Foster’s biggest disappointment may have been when he was caught red handed wearing UGG boots, but that speaks volumes to just how good his play on the court was. Sure, it could be mentioned that he is perhaps the dirtiest player the league has ever seen, though such a claim would imply any fan of the blue and gold regrets anything he does on the floor, which simply isn’t true.
But on the court, the downfalls of Jeff were mostly on consistency and usage. While he did turn 34, playing like a spry 34-year-old, but still required the team to pull him out of games from time to time to get him a recharge. While this in and of itself isn’t a problem, for Indiana, who spent extensive time trying to remain in the playoff picture, Foster’s play was almost a necessity.
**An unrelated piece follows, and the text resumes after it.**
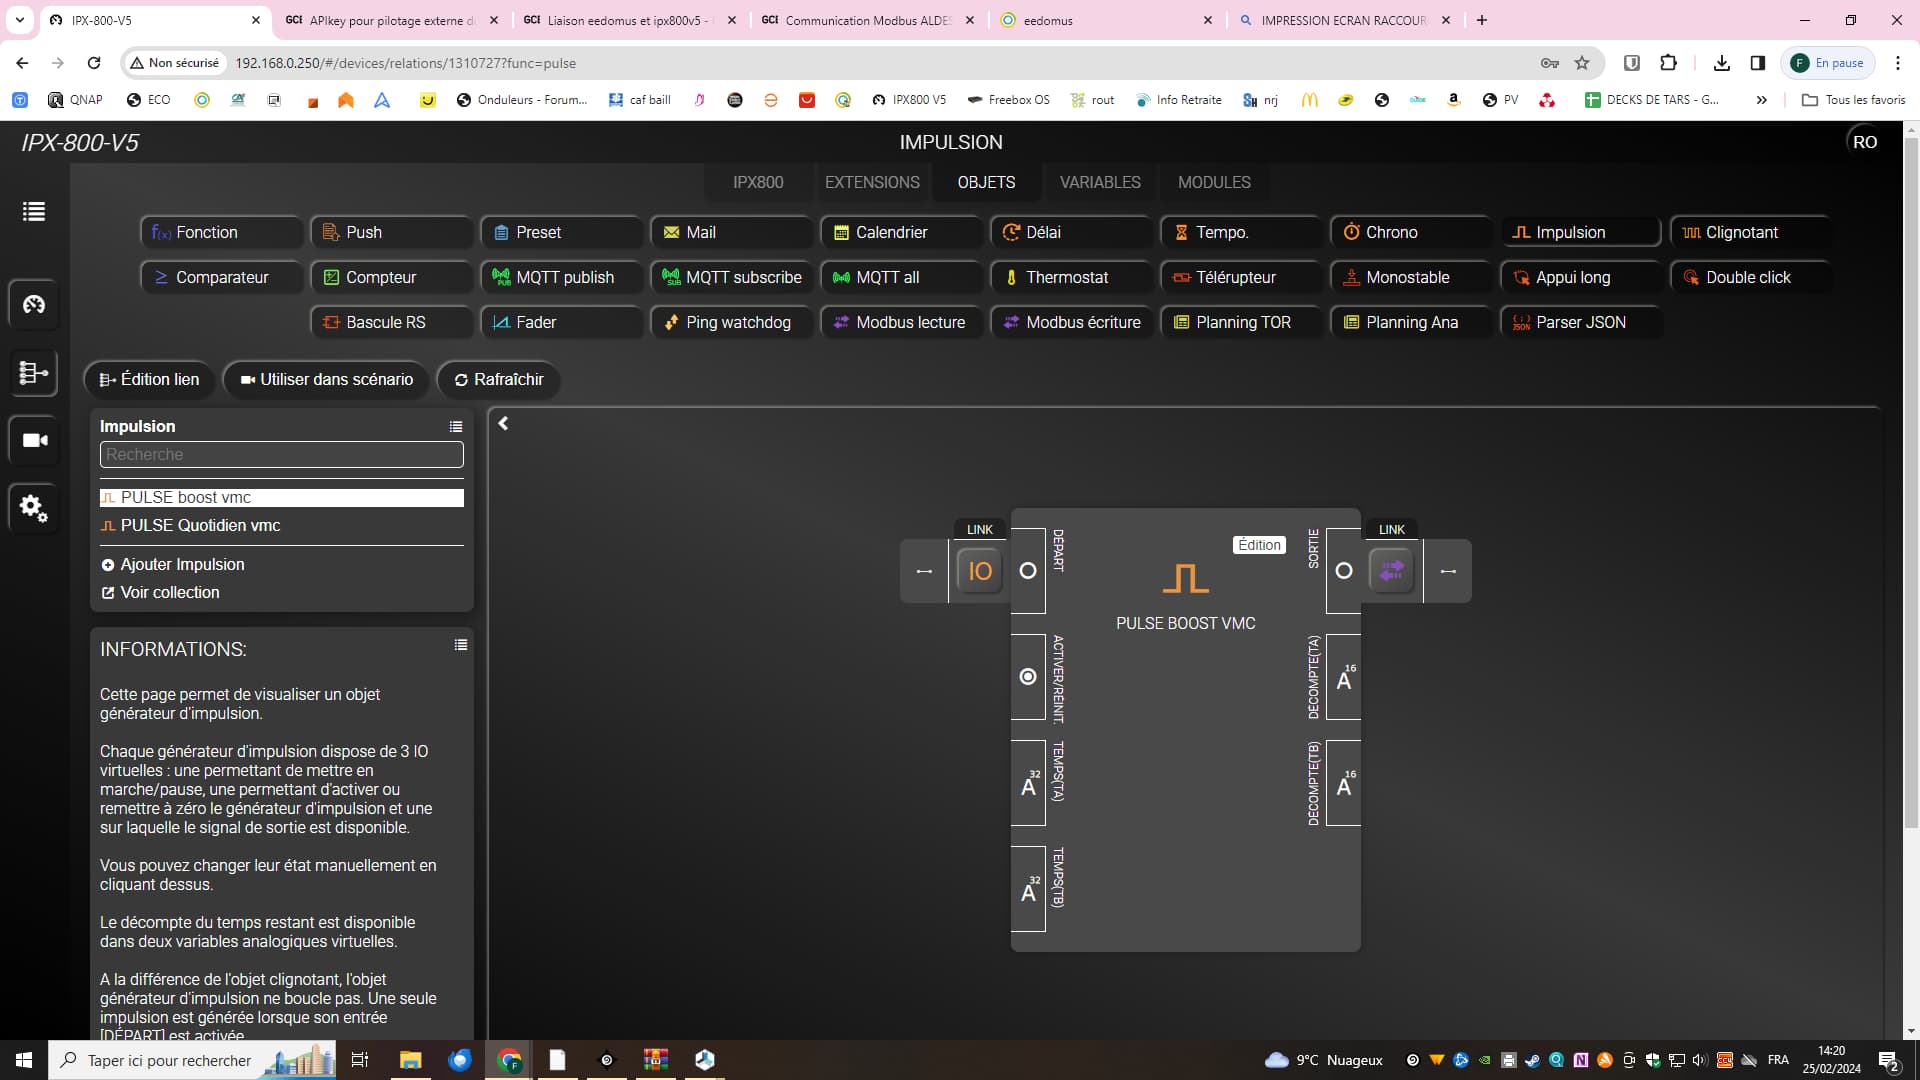Image resolution: width=1920 pixels, height=1080 pixels.
Task: Click the purple arrows output link icon
Action: pos(1391,571)
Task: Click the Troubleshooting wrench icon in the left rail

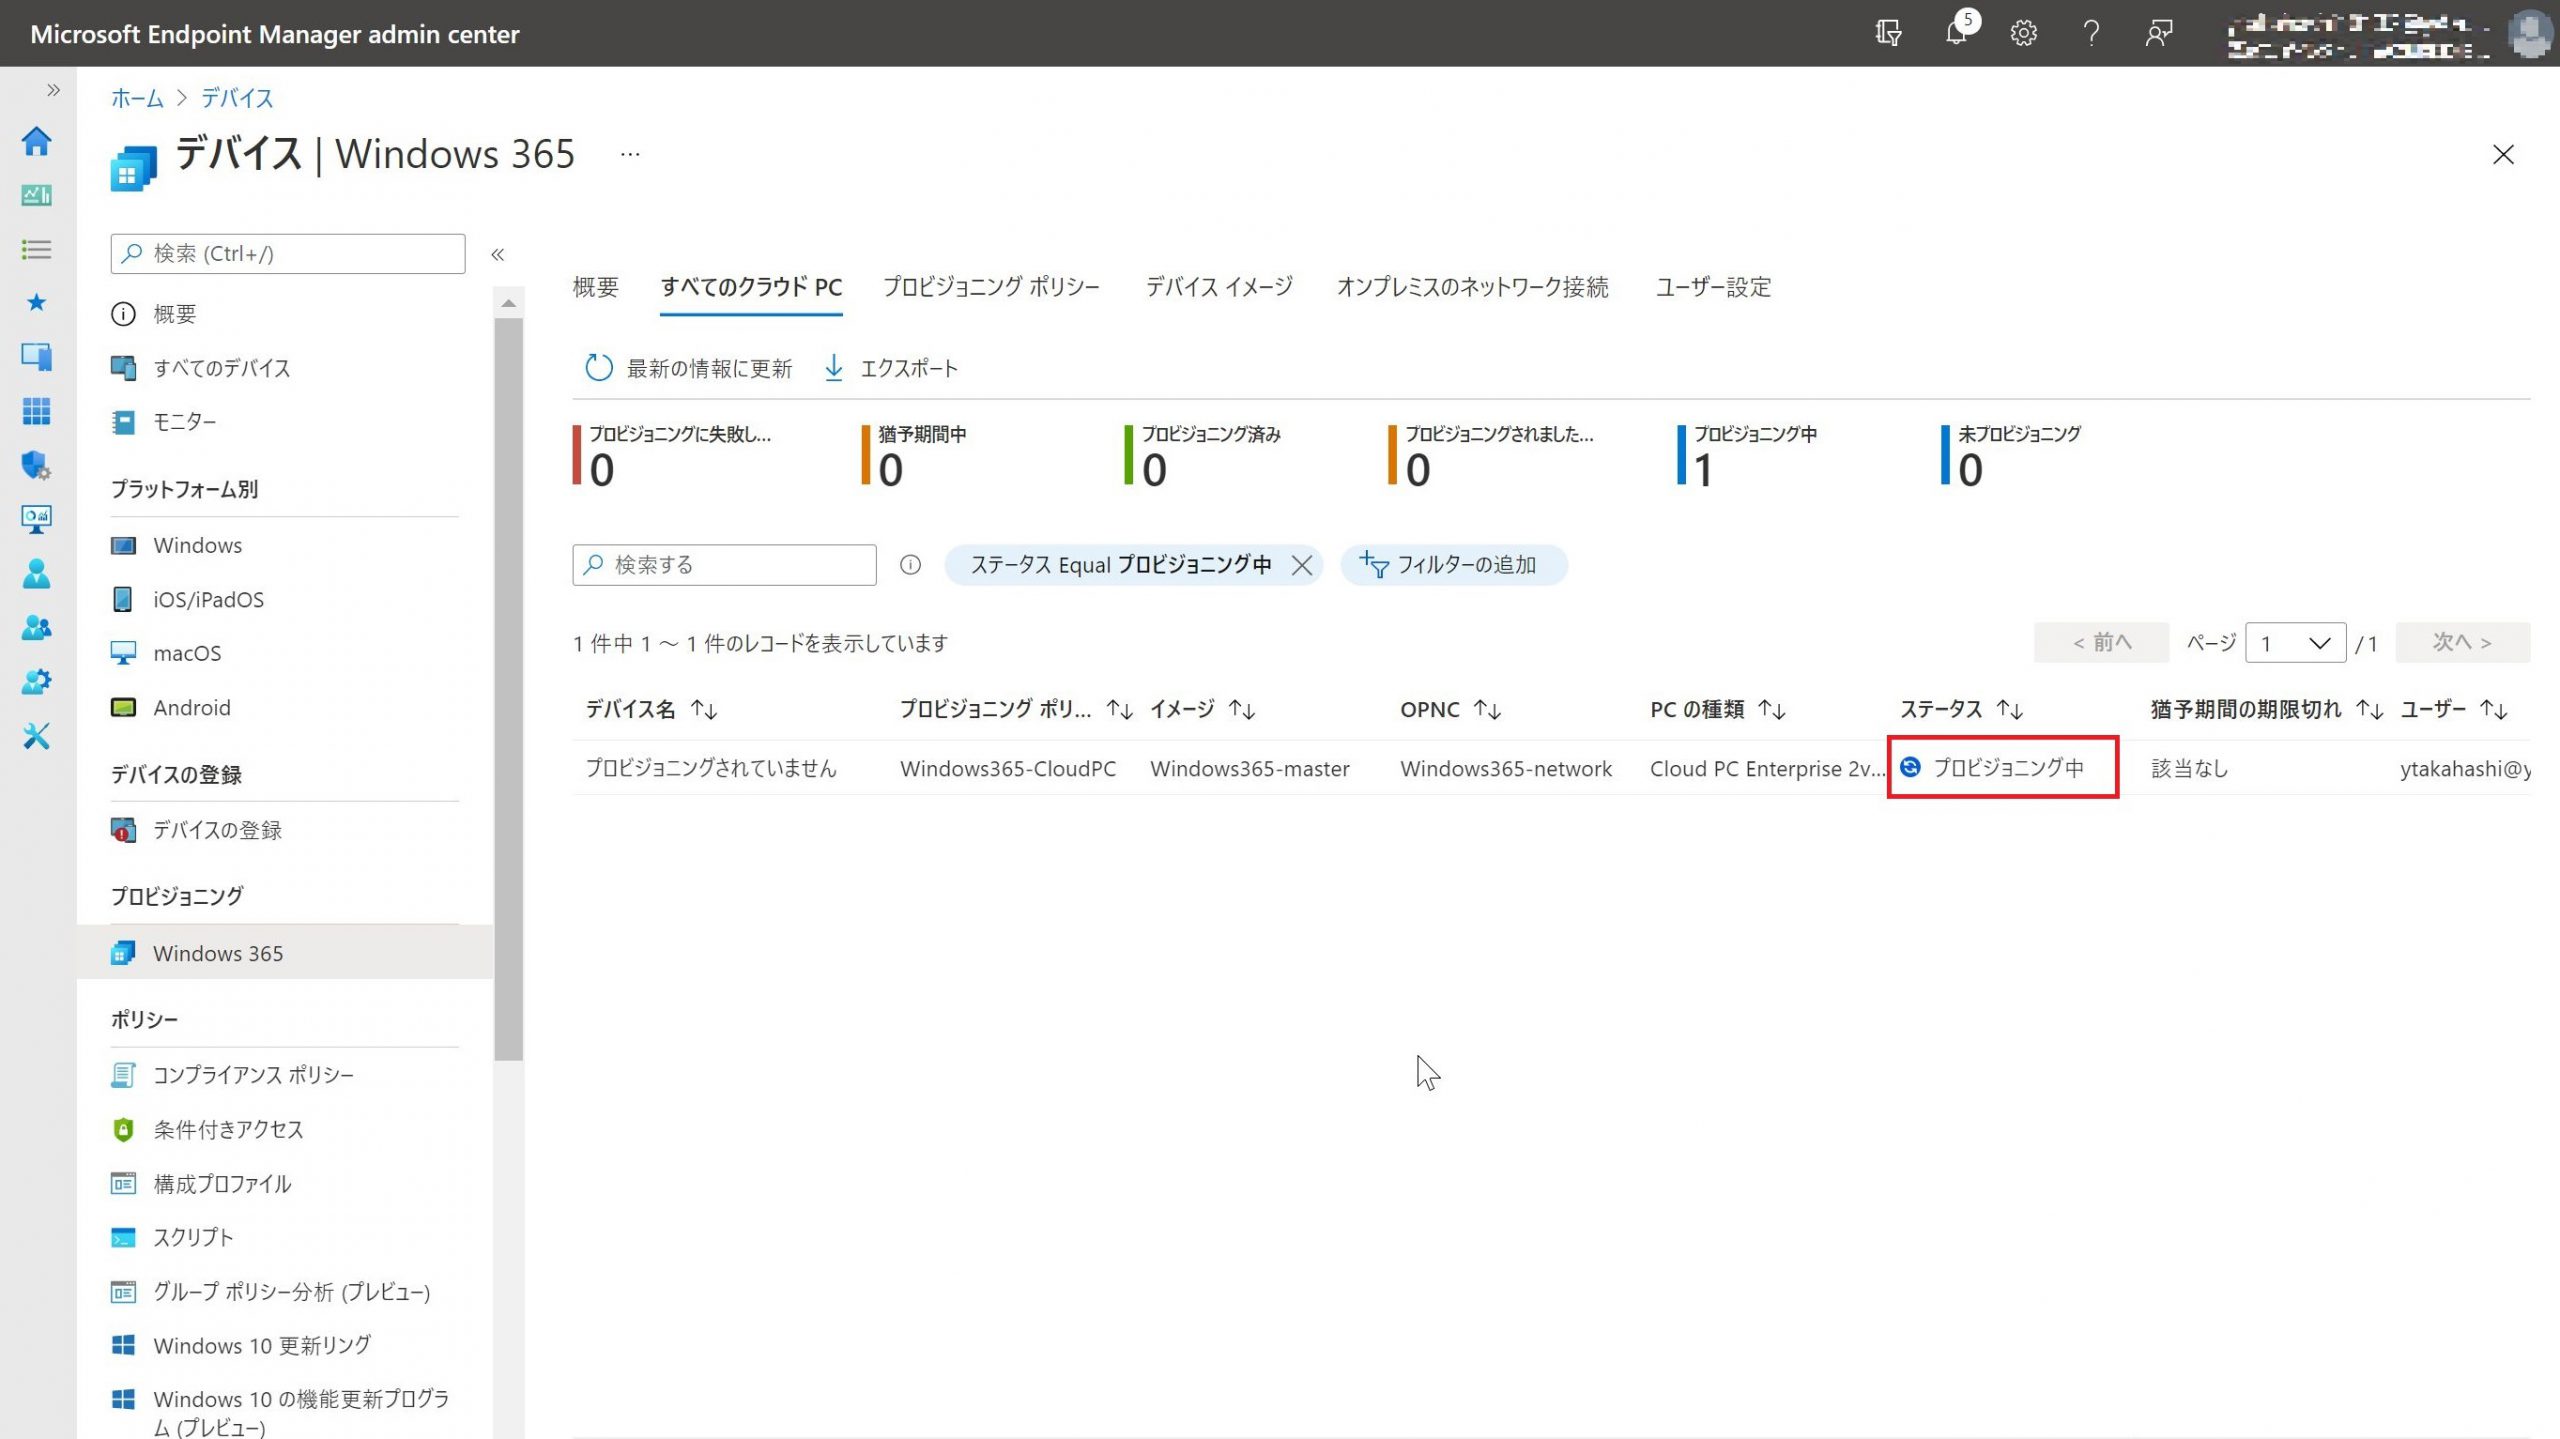Action: (x=37, y=736)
What he brought was unlike what any player on the team could bring.
His usage within the team’s second unit during the first half of the season was also not a good fit. It’s impossible to fault Jeff Foster for not having an offensive game, but Indiana’s struggling second unit needed scoring, and Foster simply couldn’t provide that. Why was he playing when he played? Why was he playing in place of Josh McRoberts, who at least showed an offensive touch from time to time? Fortunately, that ship was righted over the second half of the season.
So what’s next for Jeff?
Of all the celebrated cap space Indiana is gaining heading into this summer, one of the only players fans didn’t look at as a necessary farewell was Foster, who has said he wants to be in Indiana for as long as they’ll have him. There may be concerns as far as monetary issues go, but a shallow frontcourt that will soon be without Solomon Jones and possibly McRoberts, coupled with Foster’s best season in a few years should make it tough for the front office to be quick to move away from Jeff.
While the team can, and should expect to improve themselves up front over the summer, a familiar face in Foster would likely still be an upgrade over many warm bodies Indiana could stock up on. While his role may change, Pacers fans shouldn’t be looking to say goodbye to Jeff just yet. As he can still perform, the call should be entirely up to him whether he wants to come back, not so much whether the team wants him.